И при этом я должен подчеркнуть, что главной задачей общества является не выстраивание экономики, а выстраивание как раз тех институтов, которые находятся за пределами экономики. Если мы их не построим, то любая экономика будет превращаться в катастрофу. Рынок отличная штука для саморегулирования производства и распределения. Но как только рынок выпадает из системы культурных ограничений — это чистой воды бандитизм. Ничего другого об этом сказать нельзя.

Сегодня мы имеем девальвацию всего капитала, в то время как мы видим рост человеческого капитала в таких странах как Китай, Индия, Иран и т. д.

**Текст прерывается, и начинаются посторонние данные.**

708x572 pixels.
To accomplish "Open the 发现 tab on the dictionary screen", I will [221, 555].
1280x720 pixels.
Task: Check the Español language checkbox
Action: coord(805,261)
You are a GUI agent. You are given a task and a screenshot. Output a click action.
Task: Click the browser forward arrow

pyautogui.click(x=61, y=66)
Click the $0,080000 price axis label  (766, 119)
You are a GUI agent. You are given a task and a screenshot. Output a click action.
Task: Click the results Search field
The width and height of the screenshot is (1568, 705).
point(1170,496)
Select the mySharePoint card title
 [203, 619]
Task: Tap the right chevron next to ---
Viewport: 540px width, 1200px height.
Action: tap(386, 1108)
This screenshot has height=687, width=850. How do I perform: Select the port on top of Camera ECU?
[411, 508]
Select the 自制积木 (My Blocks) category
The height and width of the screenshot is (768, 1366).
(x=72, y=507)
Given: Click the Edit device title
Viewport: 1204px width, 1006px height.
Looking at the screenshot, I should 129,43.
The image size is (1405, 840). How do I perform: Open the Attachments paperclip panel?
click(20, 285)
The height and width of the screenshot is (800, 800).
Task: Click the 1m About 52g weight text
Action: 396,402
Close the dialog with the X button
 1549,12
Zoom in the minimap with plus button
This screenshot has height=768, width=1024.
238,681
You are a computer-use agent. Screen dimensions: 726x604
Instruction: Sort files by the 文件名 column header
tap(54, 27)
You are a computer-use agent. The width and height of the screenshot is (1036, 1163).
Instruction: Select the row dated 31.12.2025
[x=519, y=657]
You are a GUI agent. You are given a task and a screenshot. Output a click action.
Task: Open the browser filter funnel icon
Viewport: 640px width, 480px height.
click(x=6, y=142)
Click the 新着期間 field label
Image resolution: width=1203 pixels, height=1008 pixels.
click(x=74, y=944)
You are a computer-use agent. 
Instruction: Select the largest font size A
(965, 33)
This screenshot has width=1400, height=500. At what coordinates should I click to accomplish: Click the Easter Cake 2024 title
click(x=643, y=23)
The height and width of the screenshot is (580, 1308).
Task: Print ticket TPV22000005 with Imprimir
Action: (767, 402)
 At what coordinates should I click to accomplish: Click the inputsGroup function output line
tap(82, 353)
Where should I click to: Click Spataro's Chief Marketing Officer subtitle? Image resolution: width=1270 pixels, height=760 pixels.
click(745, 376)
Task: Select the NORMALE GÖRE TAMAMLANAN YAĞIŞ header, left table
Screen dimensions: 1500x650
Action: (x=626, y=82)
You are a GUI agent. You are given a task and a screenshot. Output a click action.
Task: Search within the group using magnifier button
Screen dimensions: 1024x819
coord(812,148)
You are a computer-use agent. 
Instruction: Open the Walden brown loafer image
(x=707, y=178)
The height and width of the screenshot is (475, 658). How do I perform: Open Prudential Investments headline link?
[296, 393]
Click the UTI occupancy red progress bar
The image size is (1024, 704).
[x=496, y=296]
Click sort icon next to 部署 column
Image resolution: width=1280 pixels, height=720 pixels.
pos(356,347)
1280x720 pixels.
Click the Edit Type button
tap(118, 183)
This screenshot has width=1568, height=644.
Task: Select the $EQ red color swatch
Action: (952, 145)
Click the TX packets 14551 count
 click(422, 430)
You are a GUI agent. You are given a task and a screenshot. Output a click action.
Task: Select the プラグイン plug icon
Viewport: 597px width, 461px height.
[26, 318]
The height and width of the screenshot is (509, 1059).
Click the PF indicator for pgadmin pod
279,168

Ещё одна гипотеза, которая позволила мне в конце 60-х прогнозировать стремительный рост Индии и в особенности Китая. Я тогда пришёл к выводу о том, что Китай должен быть лидером экономики XXI века. В это время Китай производил меньше 1 % мирового ВВП, и в стране шла культурная революция, которая разрушала и экономику, и общество. Наша концепция сводилась к одному простому заключению. Чем дальше развивается экономика, тем больше в ней удельный вес интеллектуальной составляющей. То есть материальные и финансовые ресурсы играют не столь большую роль. Определяющую роль играет интеллект и человеческий капитал. Причём, когда мы говорим о том, что экономика это не сугубо производство и распределение, то здесь мы обязательно принимаем во внимание те институты, которые окутывают экономику со всех сторон. Цели экономики всё равно определяются культурным комплексом.

Так вот, в этом смысле всё то самое, что должно быть в человеке как в экономическом инструменте, в Китае есть с избытком и больше чем в любой другой стране мира. А социальная структура и культура Китая таковы, что предполагают использование экономического потенциала с максимальным эффектом для общества.